* [Job 1]:
Answer these from the article on Heidelberg's digital printing, one line each:
(a) How long a history does Heidelberg have in digital printing?
(b) Which product was a joint venture with Kodak?
(c) What does "Fire" refer to?
* [Job 2]: In the article on Heidelberg's digital printing, recast the paragraph beginning "“Fire” is the suffix" as a short list that keeps its main facts.
* [Job 3]: Pick up the article on Heidelberg's Fire digital printing products after its final sentence and keep writing.

* [Quoted passage]:
******************************

Heidelberger Druckmaschinen AG has close to a 25-year history in digital printing, and it has sent a number of digital devices to market during that time. What it never managed to develop was a branding strategy for its digital products: a template for an all-inclusive identity marking the products and their source as distinct and committed presences in the digital print manufacturing segment.

This had something to do with the fact that certain products either weren’t successful for Heidelberg (the Nexpress joint venture with Kodak) or fell by the wayside technologically (DI direct imaging presses). The company didn’t have enough digital assets, in fact, to build a credible branding strategy around—until the portfolio of products that Heidelberg set on “Fire” in a pre-drupa media briefing in Germany last week.

“Fire” is the suffix that Heidelberg is attaching to the first names of four classes of digital devices that it will present as a unified family of solutions at the Düsseldorf show. “Fire” refers to firing droplets of ink onto paper, an apt nomenclature in that inkjet is the process that animates three of the four systems. The full names—Labelfire, Omnifire, Primefire, and Versafire—replace previous designations and allude to the market segments each Fire product is aimed at.

******************************

* [Dataset excerpt]:
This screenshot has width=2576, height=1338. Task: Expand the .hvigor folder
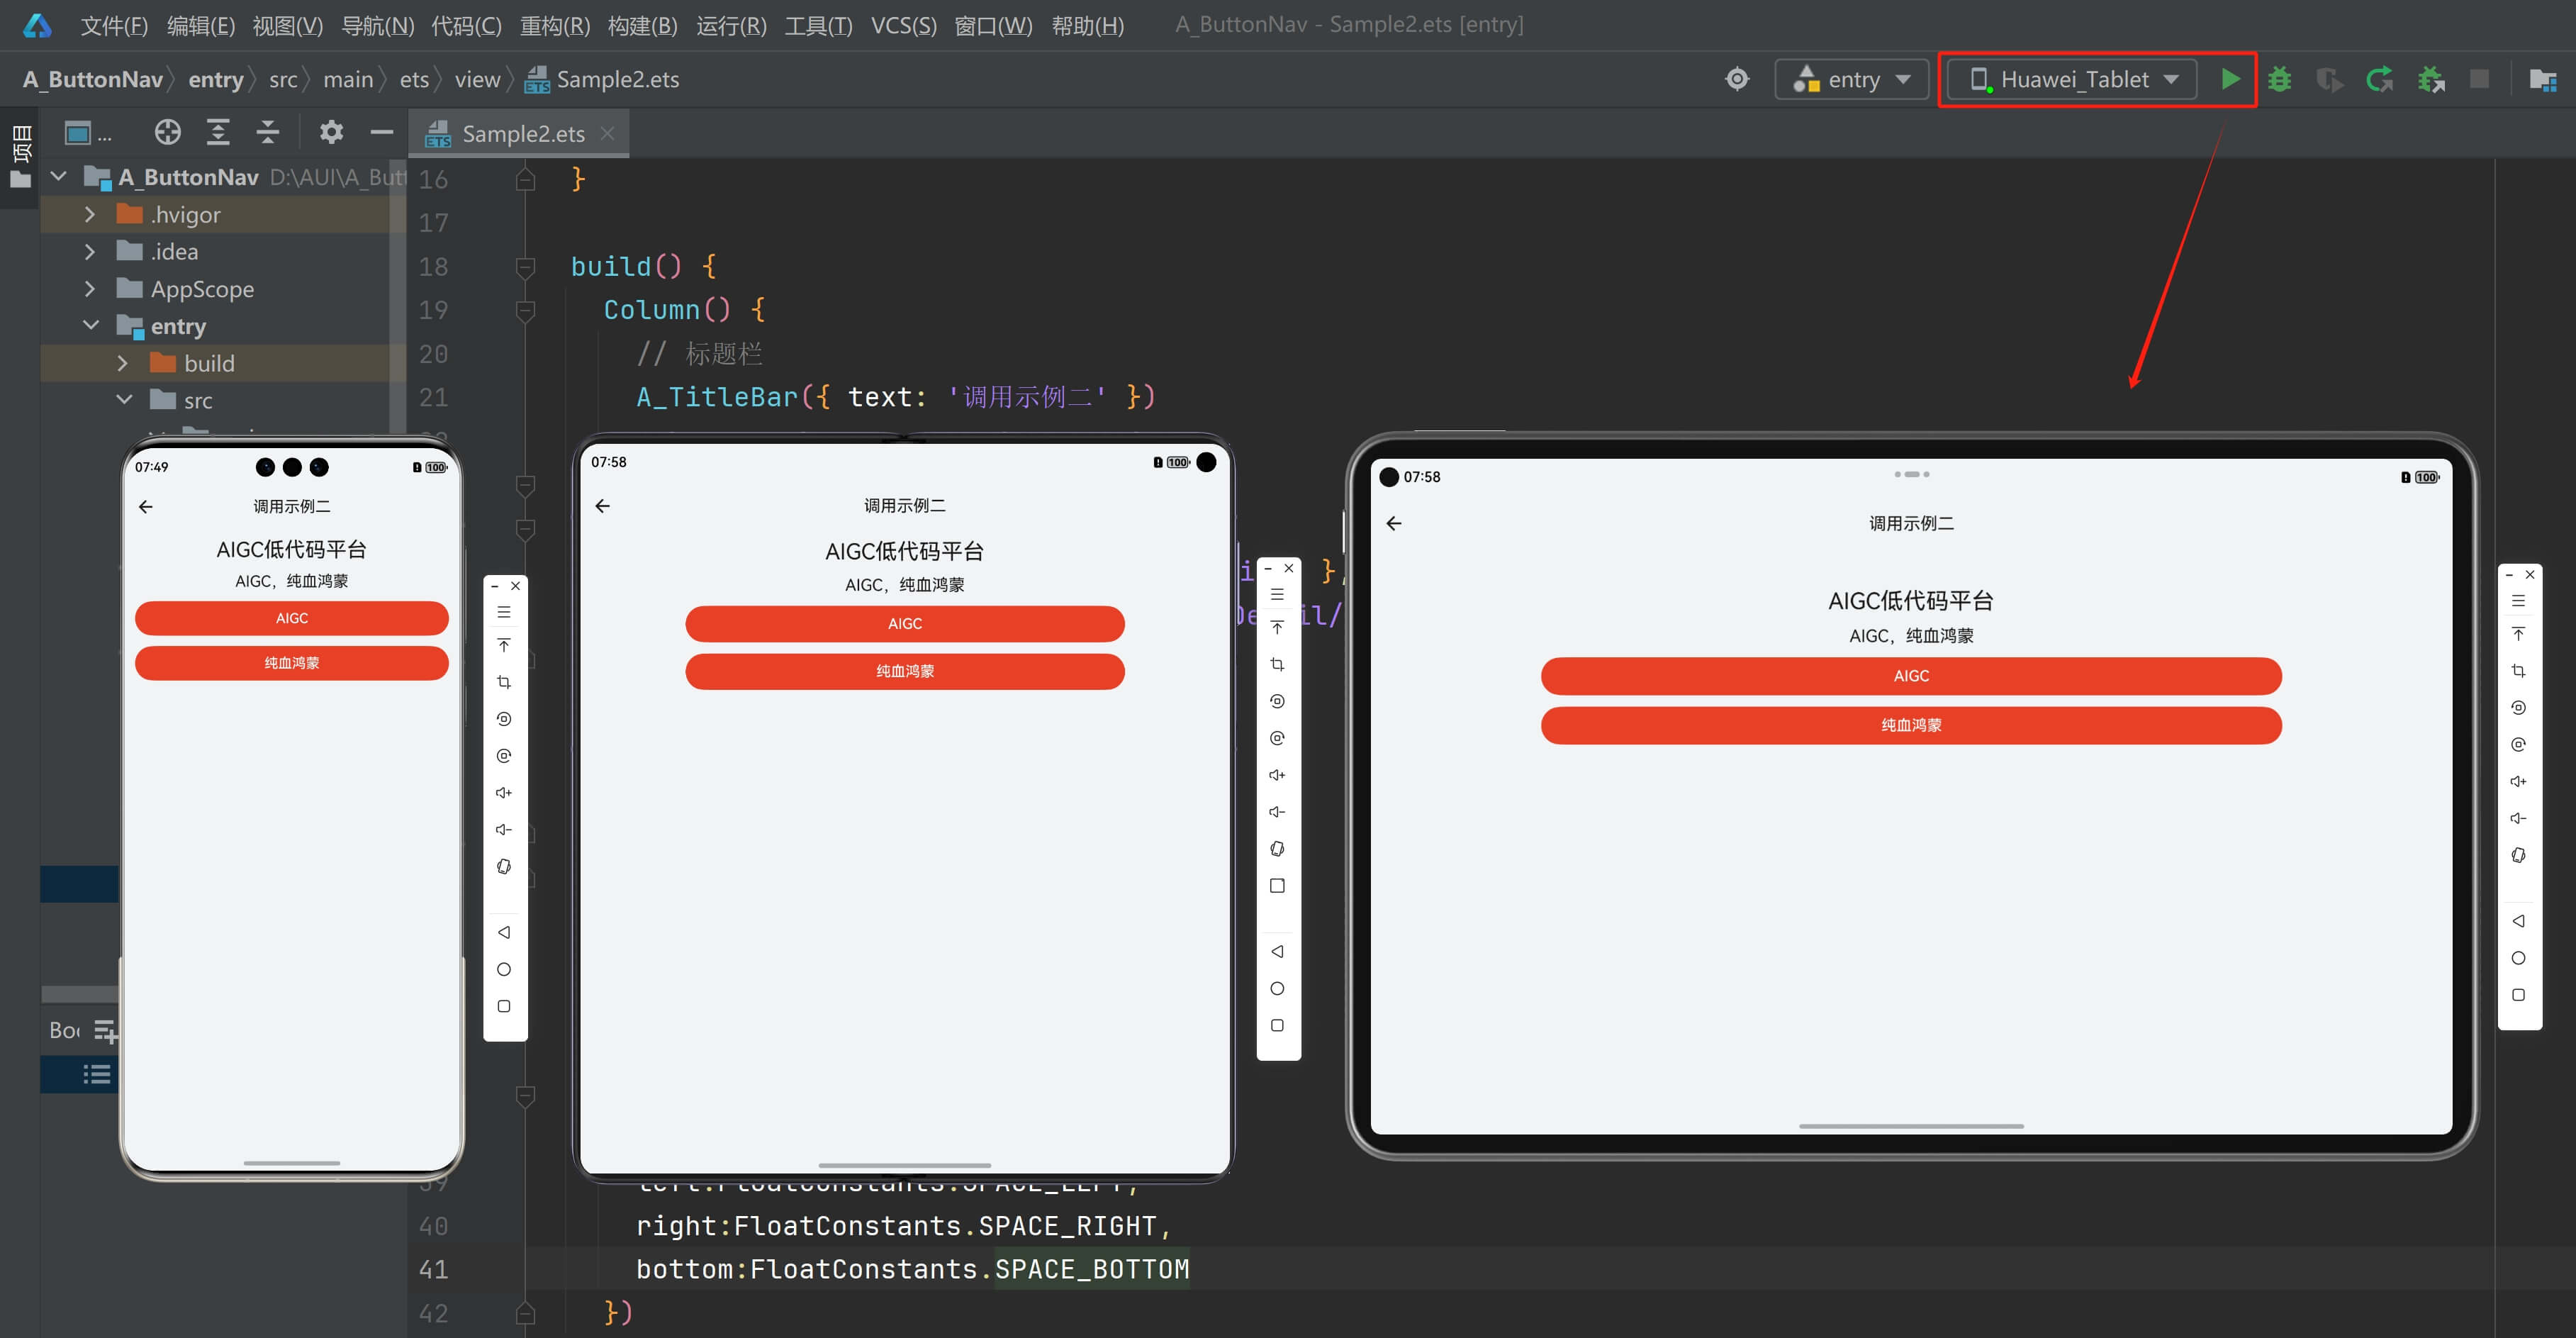pos(90,214)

******************************

* [Final result 1]:
(a) Close to 25 years.
(b) The Nexpress.
(c) Firing droplets of ink onto paper.

* [Final result 2]:
- "Fire" is a suffix Heidelberg attaches to the first names of four classes of digital devices, to be shown as a unified family at the Düsseldorf show.
- It refers to firing ink droplets onto paper, which suits the fact that three of the four systems use inkjet.
- The full names are Labelfire, Omnifire, Primefire, and Versafire.
- They replace earlier designations and point to the market segment each product targets.

* [Final result 3]:
Next week, WhatTheyThink will present complete coverage of the Fire line and other developments discussed at the briefing. Of everything, the main headline-grabber is the Primefire 106 (pictured). Jointly developed with Fujifilm over the last 24 months, Primefire 106 is a B1-format (approximately 28" x 40") sheetfed inkjet press built for industrial printing in up to seven colors of water-based pigment ink. Its feeder and delivery come from the Speedmaster XL 106, Heidelberg’s highest-performance sheetfed litho press in B1. 

The straight-printing machine has a conditioning unit that coats substrates with a fluid to assist ink droplets emitted by the Fujifilm printheads. Technical and application details were scant, but Heidelberg indicated that Primefire’s ability to process heavy stocks make it a platform that will be targeted at short-run and customized packaging. Journalists saw the Primefire 106 in live operation at Heidelberg R&D center during the briefing, and the device is to be shown running at Heidelberg’s stand at drupa. Commercial availability is expected to begin next year.

Heidelberg asked the journalists not to characterize the two-day briefing as a digital presentation inasmuch as the program included other product news and went into unusually deep detail about the company’s general business strategies. But, the event marked the start of a concerted digital push the likes of which Heidelberg has never attempted before. That was the bellwether news from Germany last week, and more is to come. Watch for a full report next week and extended coverage of Heidelberg’s digital portfolio at drupa.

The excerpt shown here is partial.